▶ Stated exercise a:
How many lines in the rows contain the word "Design"? Reply with the number alone.

# Specs @ Surfside? Anybody?



## eliris (Dec 4, 2016)

Has anybody seen anybody catch specs at surfside yet? I haven't seen any pics or reports yet. I was at San Luis Pass (bayside) yesterday and nobody was catching nada.
Interesting observation: All surfside access roads were closed off by the authorities all morning for some reason... Anybody know why?

Sent from my Moto Z (2) using Tapatalk


----------



## Notenoughtime (Mar 7, 2011)

They have been catching specs off the Jetty for at least three weeks now. They've been hard to reach with the E/SE wind blowing directly in your face at 20mph but they have been there.

Probably haven't been close enough to the beachfront since the decent water has been able to get all the way in yet.


----------



## karstopo (Jun 29, 2009)

Happened to be out at Surfside today, but not to fish. Surf was rough and off color. Brazos runoff has harbor and ICW very muddy all the way to swan lake at least.


----------



## mccain (Oct 20, 2006)

eliris said:


> Interesting observation: All surfside access roads were closed off by the authorities all morning for some reason... Anybody know why?

▶ Given data:
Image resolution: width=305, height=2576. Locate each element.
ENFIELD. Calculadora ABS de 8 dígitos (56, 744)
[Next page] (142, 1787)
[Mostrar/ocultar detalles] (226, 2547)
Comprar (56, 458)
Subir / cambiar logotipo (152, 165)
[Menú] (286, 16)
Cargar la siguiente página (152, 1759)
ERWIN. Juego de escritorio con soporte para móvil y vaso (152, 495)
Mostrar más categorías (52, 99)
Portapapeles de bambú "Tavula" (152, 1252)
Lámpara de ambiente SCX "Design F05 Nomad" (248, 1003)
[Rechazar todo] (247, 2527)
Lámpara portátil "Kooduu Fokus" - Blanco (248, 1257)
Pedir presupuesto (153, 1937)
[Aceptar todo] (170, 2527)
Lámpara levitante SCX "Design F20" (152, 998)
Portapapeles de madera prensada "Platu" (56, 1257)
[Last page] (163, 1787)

* * *

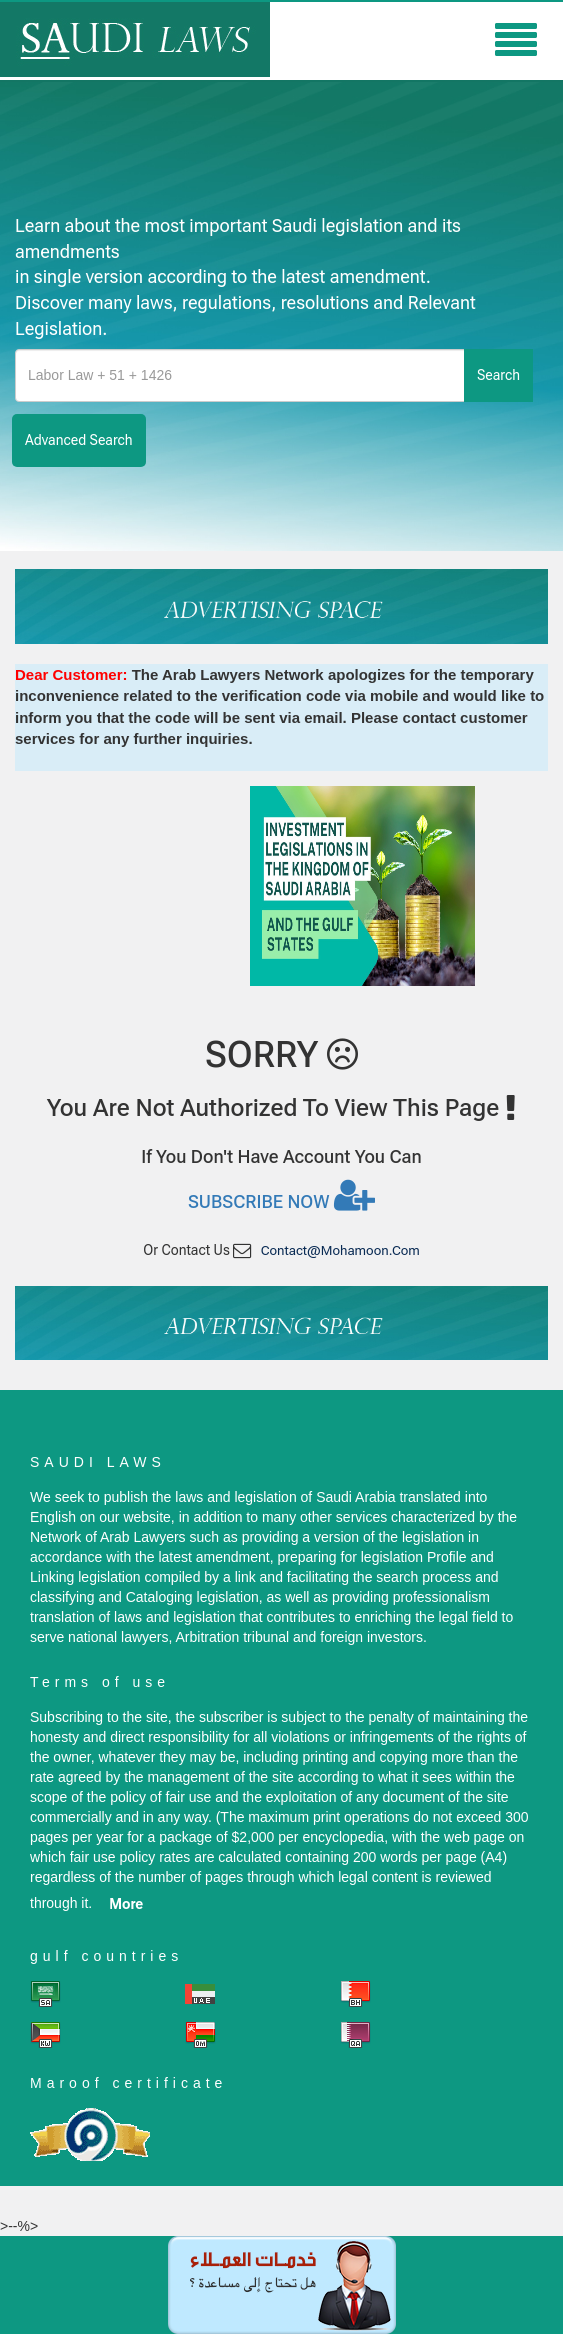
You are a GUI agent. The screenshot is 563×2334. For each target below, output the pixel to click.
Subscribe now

▶ Stated exercise b:
In the forum thread about catching specs at Surfside, how long have specs been caught off the Jetty?

▶ Right answer a:
2

▶ Right answer b:
For at least three weeks.